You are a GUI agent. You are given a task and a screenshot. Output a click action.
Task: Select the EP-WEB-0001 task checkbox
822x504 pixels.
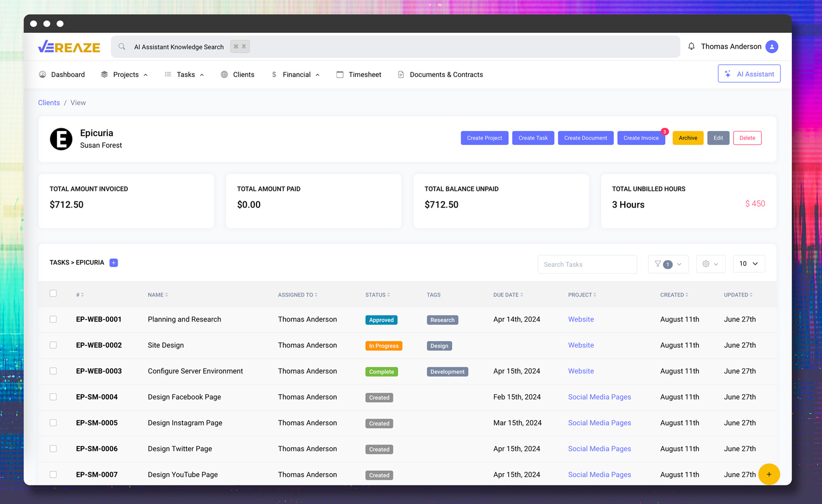tap(53, 319)
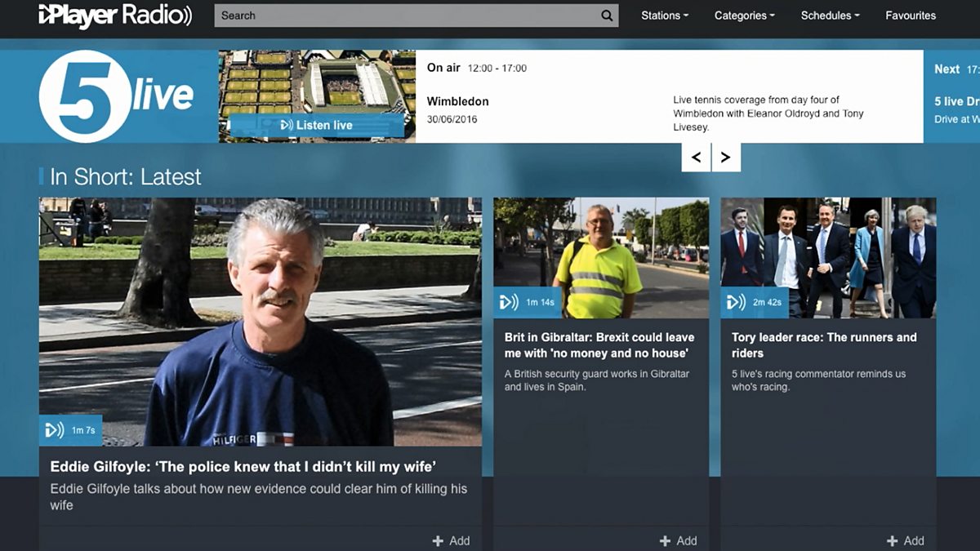Go to previous schedule item arrow
980x551 pixels.
696,158
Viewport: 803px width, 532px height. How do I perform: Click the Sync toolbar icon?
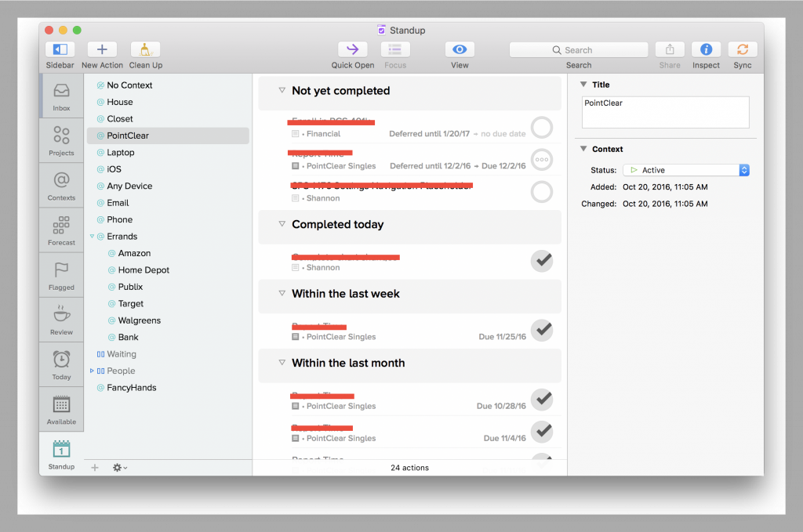tap(742, 50)
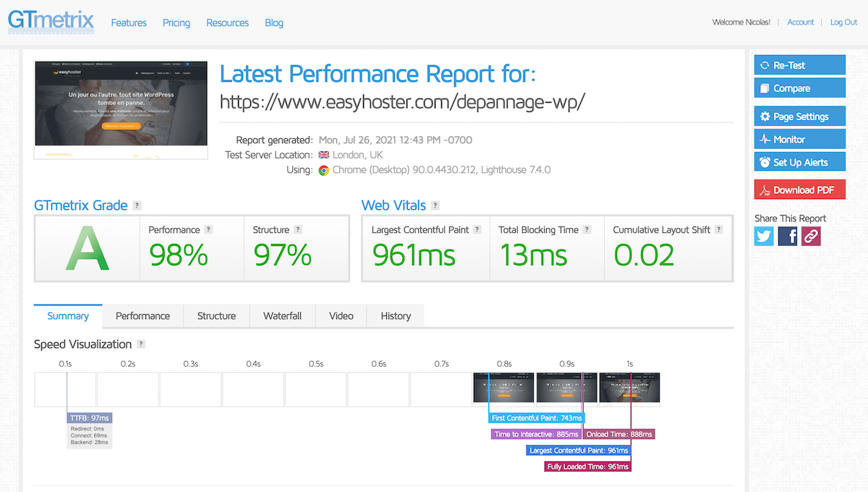Switch to the Waterfall tab
The width and height of the screenshot is (868, 492).
pos(282,316)
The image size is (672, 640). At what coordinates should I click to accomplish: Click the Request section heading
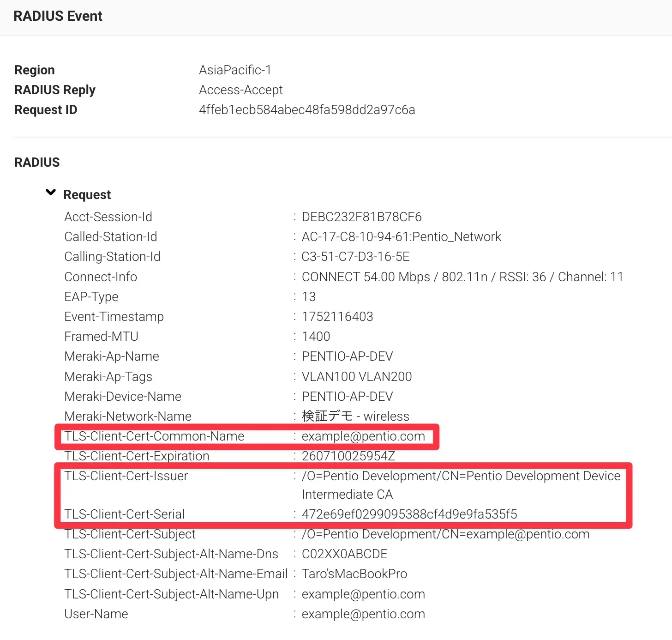[87, 195]
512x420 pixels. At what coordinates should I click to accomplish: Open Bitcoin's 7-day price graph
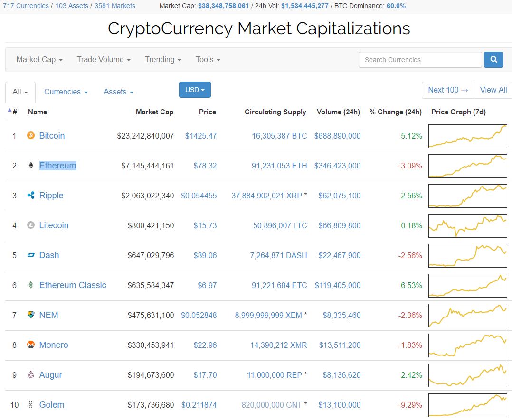pyautogui.click(x=467, y=136)
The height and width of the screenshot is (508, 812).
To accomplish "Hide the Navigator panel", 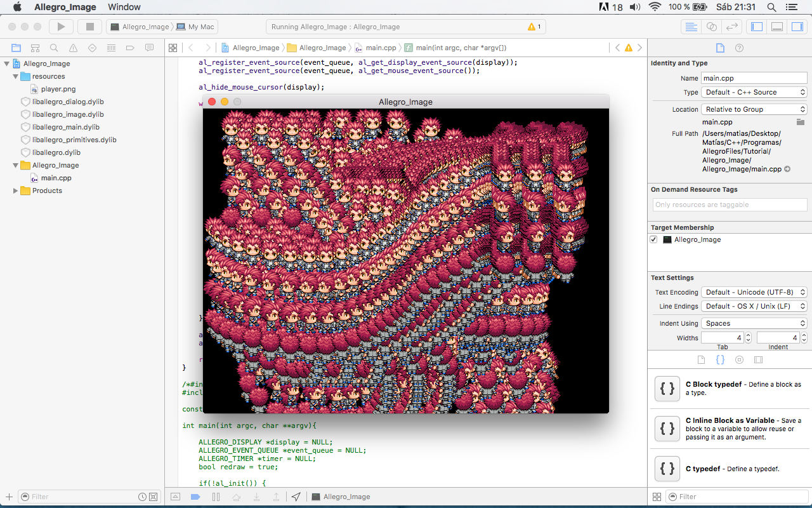I will click(x=756, y=27).
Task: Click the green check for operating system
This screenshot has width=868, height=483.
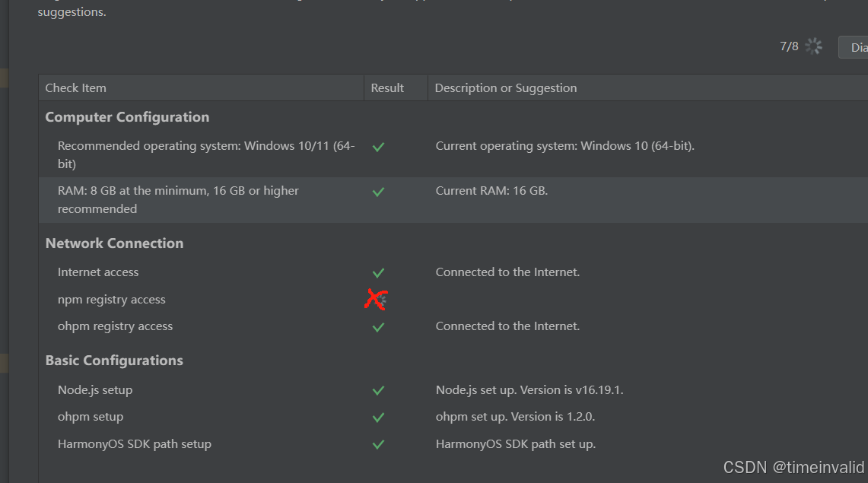Action: [378, 147]
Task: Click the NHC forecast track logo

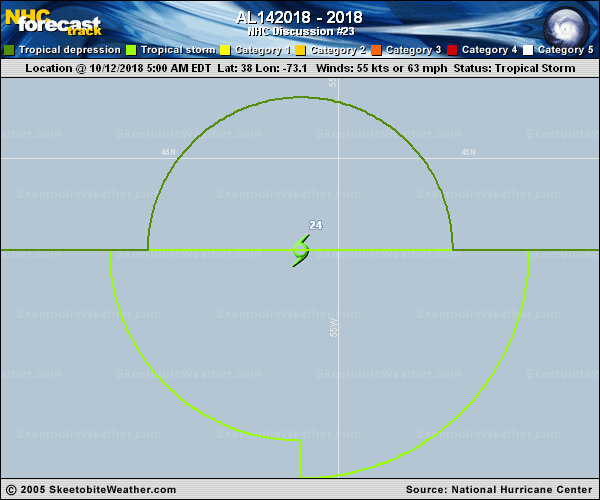Action: point(52,21)
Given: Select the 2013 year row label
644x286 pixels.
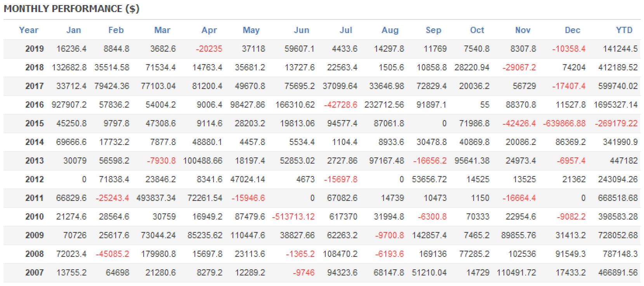Looking at the screenshot, I should point(35,161).
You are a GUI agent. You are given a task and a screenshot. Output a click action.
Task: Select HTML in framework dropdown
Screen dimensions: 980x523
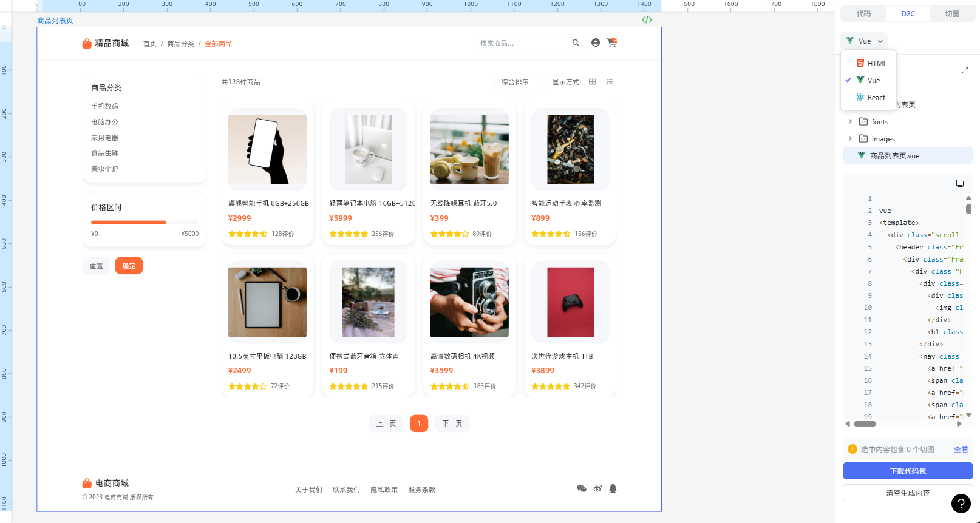(871, 64)

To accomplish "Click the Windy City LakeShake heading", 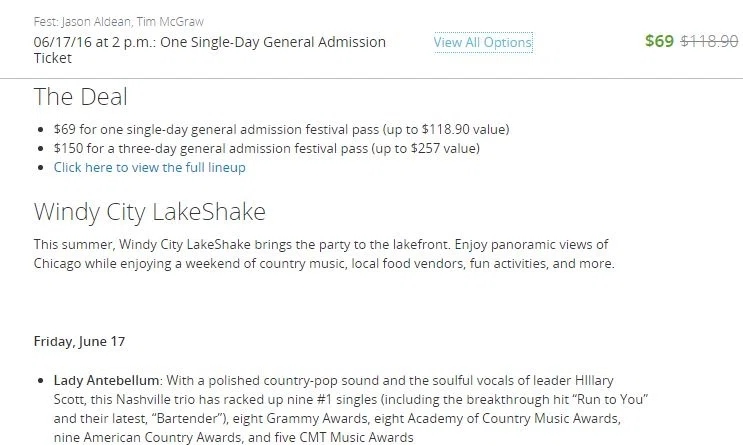I will coord(149,212).
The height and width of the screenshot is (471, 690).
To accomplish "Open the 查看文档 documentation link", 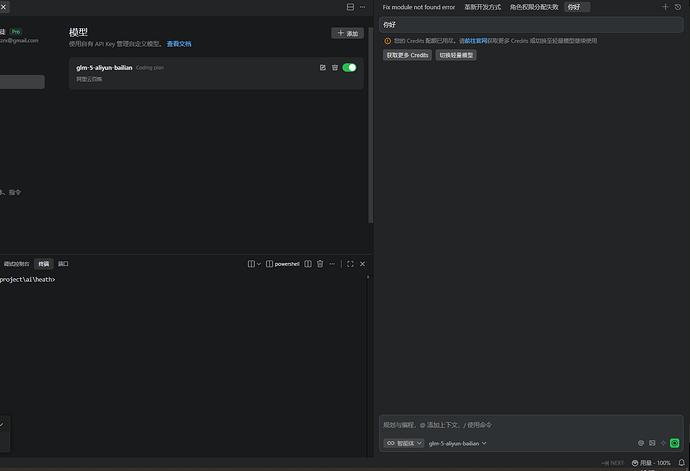I will (x=179, y=44).
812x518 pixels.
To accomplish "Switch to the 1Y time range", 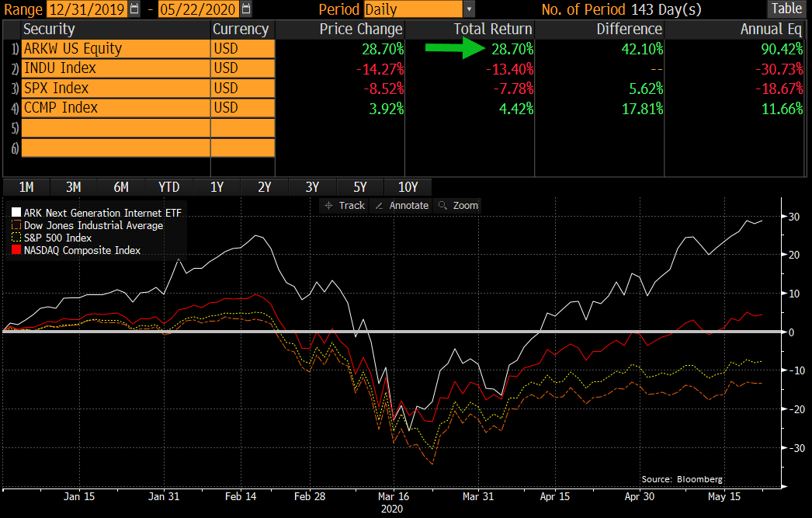I will coord(217,187).
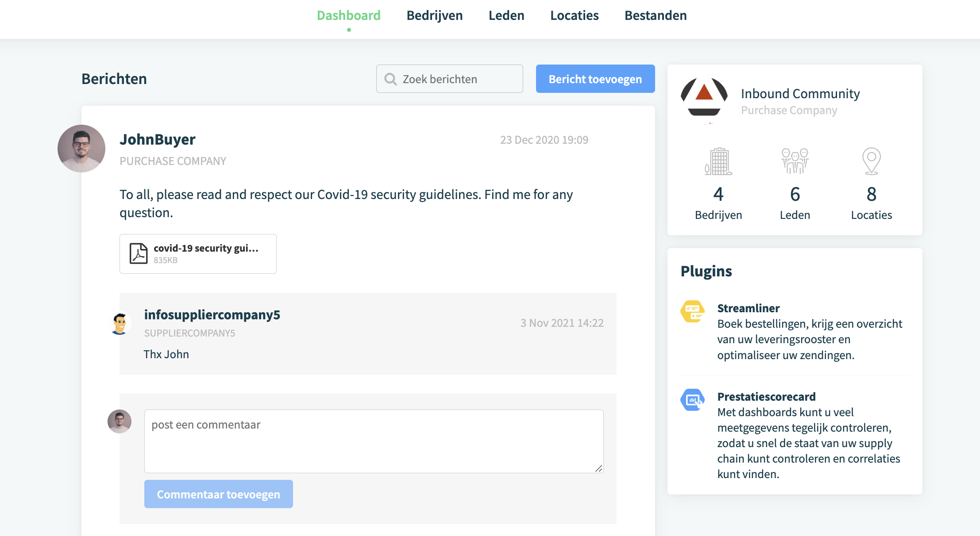Open JohnBuyer's profile avatar
Viewport: 980px width, 536px height.
pyautogui.click(x=81, y=149)
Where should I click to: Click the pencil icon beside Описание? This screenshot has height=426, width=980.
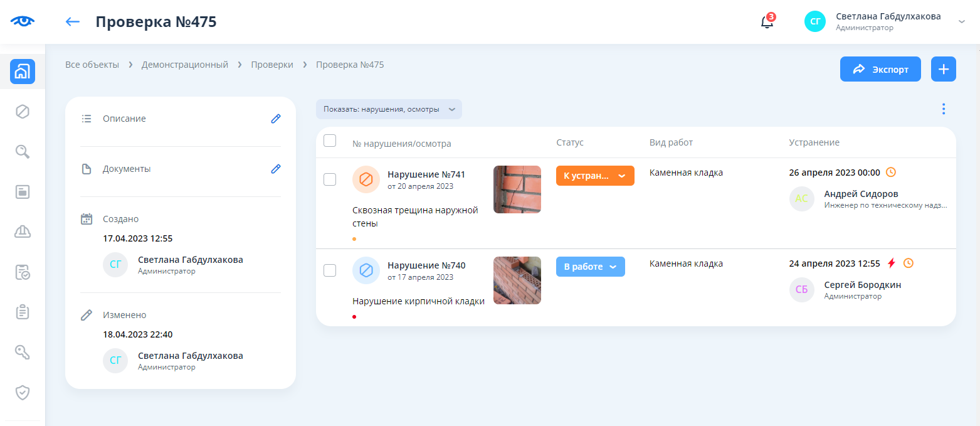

_PROBLEM STATEMENT_: Each line in which the string "Select" is found must be copied from the data.

_SOLUTION TO THIS TASK_:
Task: Select the EP-WEB-0001 task checkbox
Given: Select the 2013 year row label
Task: Select HTML in framework dropdown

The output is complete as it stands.